Stored items:
== == ==

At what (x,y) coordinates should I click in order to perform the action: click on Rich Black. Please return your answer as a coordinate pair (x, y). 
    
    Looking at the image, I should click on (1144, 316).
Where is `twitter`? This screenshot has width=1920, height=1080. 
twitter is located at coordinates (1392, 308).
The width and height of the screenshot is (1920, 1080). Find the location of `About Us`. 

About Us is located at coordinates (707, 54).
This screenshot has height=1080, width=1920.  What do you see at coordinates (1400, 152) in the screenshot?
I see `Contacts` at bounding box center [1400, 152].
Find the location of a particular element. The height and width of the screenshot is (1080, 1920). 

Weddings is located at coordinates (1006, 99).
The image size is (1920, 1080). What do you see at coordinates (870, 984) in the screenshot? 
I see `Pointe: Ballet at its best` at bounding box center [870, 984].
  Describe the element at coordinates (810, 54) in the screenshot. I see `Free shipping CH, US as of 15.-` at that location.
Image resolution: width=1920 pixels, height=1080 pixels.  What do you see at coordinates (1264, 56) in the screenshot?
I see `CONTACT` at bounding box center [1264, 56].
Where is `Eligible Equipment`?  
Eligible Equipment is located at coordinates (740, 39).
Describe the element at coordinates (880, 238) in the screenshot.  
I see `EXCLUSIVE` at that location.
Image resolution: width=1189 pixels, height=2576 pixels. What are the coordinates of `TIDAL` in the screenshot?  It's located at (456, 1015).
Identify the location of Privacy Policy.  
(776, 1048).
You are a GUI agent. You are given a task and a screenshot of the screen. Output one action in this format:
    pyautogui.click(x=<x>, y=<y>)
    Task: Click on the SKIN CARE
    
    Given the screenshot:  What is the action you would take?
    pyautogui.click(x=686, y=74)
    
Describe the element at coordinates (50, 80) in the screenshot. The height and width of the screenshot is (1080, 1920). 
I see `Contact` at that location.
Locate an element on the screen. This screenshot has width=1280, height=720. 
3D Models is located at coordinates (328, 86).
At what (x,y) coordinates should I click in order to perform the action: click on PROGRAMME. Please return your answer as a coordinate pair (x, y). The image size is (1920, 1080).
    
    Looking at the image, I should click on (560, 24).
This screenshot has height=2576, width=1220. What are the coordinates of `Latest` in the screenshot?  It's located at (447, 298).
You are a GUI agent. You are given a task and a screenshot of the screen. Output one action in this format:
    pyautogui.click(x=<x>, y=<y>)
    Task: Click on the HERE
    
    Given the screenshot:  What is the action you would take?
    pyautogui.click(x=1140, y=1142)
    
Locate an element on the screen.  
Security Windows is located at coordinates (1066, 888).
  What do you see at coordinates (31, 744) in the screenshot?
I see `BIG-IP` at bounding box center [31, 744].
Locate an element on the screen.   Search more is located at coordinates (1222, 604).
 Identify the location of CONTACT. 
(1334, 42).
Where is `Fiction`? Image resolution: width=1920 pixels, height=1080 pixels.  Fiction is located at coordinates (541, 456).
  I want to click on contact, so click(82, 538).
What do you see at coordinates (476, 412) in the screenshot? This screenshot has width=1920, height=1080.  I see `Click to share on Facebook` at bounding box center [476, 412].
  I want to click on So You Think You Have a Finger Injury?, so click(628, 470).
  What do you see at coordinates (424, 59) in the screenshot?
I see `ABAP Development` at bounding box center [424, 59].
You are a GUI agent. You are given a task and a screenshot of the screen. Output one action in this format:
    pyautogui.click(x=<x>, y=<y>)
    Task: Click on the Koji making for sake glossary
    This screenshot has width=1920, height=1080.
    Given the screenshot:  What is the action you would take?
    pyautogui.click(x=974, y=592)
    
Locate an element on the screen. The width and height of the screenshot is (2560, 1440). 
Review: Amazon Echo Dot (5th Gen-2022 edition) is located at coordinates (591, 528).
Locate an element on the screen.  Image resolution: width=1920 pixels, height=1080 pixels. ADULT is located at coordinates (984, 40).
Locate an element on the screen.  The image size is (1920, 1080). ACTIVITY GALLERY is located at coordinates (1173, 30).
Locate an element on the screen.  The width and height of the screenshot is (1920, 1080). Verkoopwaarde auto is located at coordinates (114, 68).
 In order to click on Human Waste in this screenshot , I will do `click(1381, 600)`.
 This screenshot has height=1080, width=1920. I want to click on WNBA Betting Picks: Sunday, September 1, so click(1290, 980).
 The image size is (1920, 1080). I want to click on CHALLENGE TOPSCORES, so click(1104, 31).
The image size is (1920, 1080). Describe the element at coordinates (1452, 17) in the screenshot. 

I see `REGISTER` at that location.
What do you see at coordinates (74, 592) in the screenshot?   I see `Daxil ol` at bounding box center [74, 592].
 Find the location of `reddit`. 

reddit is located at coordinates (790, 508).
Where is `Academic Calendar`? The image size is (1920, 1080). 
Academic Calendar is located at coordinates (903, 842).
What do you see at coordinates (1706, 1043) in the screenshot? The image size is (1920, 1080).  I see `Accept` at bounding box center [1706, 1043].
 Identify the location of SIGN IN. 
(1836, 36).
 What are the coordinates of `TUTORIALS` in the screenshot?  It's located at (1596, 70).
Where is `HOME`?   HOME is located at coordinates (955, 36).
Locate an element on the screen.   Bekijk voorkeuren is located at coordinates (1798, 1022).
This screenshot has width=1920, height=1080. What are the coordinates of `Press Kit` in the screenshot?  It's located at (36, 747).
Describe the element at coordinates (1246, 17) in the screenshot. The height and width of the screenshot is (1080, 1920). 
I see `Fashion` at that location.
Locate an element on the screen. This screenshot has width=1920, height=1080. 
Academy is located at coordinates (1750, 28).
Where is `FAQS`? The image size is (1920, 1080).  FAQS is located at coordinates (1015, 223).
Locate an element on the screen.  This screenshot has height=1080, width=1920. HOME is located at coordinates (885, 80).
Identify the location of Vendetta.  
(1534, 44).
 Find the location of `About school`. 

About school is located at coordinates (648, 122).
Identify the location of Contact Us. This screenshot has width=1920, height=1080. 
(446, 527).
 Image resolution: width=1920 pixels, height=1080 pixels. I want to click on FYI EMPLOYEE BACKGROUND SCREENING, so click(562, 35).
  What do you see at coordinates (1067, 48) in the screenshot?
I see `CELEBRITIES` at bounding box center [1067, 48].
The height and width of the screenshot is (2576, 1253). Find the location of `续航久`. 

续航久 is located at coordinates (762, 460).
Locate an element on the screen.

== == ==

■ WHAT YOU SHOULD DO ■
From the start of the listing through the line containing "About Us is located at coordinates (707, 54).", switch "screenshot" to "screen capture" and leave everything else unchanged. Reproduce only those lines.

■ FULL ANSWER ■
At what (x,y) coordinates should I click in order to perform the action: click on Rich Black. Please return your answer as a coordinate pair (x, y). 
    
    Looking at the image, I should click on (1144, 316).
Where is `twitter`? This screen capture has width=1920, height=1080. 
twitter is located at coordinates (1392, 308).
The width and height of the screen capture is (1920, 1080). Find the location of `About Us`. 

About Us is located at coordinates (707, 54).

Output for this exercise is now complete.